That was the day news broke that Zopim, the tech company she joined as a co-founder in 2008, had been acquired by an American software company for a reported US$29.8 million (roughly S$37 million).
The payout was split between herself and four other co-founders, making her a multimillionaire overnight. She was then two weeks shy of her 29th birthday.
“We went from being nameless entrepreneurs to instant role models for the tech industry,” says Qing Ru, who turns 30 this April. “All of a sudden, everyone was paying attention to us.”
Journalists spun a blithe tale about how a group of scrappy entrepreneurs finally made good after years of surviving on meagre salaries: They created a winning product – a chat widget that allows business owners to send instant messages to customers and provide real-time customer service – after which the company was wooed by US-based customer support firm Zendesk. The co-founders then signed an acquisition deal that gave each of them multimillion-dollar payouts. It was the perfect rags-to-riches tale. Or so it seemed.
Like giving up a child
The truth was, it wasn’t quite the happily-ever-after that most people imagined it to be.
“[The acquisition] wasn’t an easy decision,” admits Qing Ru. “I spent seven years building the company with my blood, sweat and tears. Then, I had to let it go.” After signing the agreement, she sobbed uncontrollably. Till this day, she hasn’t spent a cent of her millions – she can’t bear to.
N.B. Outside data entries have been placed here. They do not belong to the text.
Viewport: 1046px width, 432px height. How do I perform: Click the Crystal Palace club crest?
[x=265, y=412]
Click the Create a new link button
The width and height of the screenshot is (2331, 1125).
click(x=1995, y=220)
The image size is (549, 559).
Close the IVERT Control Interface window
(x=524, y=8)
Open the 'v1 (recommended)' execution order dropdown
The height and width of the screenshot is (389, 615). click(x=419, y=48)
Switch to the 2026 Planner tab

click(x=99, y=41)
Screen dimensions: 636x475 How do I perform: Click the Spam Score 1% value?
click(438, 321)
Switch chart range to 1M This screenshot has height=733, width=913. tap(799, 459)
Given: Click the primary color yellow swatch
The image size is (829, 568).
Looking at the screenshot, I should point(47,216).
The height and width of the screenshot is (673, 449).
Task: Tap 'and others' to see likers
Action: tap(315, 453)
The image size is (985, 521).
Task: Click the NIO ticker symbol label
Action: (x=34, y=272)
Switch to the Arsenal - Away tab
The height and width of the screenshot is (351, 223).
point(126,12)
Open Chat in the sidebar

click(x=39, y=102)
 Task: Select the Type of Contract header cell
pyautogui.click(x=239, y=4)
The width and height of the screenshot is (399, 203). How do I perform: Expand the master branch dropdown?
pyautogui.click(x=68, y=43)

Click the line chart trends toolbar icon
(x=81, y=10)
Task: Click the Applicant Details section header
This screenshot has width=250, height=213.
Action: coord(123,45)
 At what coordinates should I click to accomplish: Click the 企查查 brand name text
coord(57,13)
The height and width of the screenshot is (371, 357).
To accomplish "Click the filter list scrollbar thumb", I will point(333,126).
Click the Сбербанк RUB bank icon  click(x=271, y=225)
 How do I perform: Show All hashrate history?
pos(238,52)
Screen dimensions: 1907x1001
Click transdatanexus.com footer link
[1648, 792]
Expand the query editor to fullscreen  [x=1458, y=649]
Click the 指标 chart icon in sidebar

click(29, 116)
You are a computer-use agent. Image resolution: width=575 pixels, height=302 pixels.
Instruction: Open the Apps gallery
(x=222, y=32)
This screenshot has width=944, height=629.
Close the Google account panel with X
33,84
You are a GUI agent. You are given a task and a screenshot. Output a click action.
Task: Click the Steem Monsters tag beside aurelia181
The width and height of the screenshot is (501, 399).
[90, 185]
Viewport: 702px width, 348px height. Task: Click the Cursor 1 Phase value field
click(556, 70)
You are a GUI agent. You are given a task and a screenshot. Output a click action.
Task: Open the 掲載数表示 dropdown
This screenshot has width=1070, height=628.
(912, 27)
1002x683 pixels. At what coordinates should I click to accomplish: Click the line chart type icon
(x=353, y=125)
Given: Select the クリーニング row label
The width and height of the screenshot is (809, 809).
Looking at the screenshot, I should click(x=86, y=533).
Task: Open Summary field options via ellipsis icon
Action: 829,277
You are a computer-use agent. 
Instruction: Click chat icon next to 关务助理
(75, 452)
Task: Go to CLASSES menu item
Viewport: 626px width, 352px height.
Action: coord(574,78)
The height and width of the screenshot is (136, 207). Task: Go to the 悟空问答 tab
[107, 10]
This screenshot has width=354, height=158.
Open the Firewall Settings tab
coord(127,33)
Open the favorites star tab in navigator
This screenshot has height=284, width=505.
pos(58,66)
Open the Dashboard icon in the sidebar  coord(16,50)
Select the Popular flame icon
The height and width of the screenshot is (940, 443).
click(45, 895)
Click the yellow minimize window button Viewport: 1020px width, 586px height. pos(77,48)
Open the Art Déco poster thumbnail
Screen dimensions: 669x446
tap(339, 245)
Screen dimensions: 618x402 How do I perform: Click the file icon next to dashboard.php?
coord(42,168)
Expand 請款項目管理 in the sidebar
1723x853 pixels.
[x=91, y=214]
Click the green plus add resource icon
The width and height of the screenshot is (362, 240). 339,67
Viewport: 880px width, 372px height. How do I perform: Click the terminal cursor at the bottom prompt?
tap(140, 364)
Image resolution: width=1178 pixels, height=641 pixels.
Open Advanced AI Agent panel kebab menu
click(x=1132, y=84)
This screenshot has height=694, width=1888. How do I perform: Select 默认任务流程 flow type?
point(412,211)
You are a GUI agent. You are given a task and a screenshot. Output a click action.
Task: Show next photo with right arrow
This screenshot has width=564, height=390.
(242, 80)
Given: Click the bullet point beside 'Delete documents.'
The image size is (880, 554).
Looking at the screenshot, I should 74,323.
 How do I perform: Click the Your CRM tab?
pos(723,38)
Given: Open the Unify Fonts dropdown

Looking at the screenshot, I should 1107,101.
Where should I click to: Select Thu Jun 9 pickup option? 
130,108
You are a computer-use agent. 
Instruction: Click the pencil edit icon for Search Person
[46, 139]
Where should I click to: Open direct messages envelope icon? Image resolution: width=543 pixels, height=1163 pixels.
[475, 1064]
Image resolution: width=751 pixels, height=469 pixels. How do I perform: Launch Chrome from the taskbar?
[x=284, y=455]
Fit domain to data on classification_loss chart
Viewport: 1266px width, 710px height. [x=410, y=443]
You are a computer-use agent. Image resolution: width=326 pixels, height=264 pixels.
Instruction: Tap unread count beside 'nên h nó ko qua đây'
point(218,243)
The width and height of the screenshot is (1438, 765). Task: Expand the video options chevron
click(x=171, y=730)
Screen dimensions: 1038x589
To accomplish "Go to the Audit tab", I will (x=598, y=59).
All of it is sitting in a bank.
If going into a business is like getting married (“you stick with your partners through thick and thin”), then building a company is like giving birth to a child, she explains. “It’s heartbreaking to give up your baby.”
Even after the deal was closed, there were nail-biting moments. At the time of acquisition, Zendesk was a relatively young company and had not yet launched its initial public offering (IPO) – its IPO was launched only in May, the month following the acquisition. A portion of Qing Ru’s payout was in the form of Zendesk shares, which could very well have ended up worthless if the IPO had failed. “If things had turned out badly, I would never have forgiven myself,” says Qing Ru. “I would have signed away my baby for nothing.”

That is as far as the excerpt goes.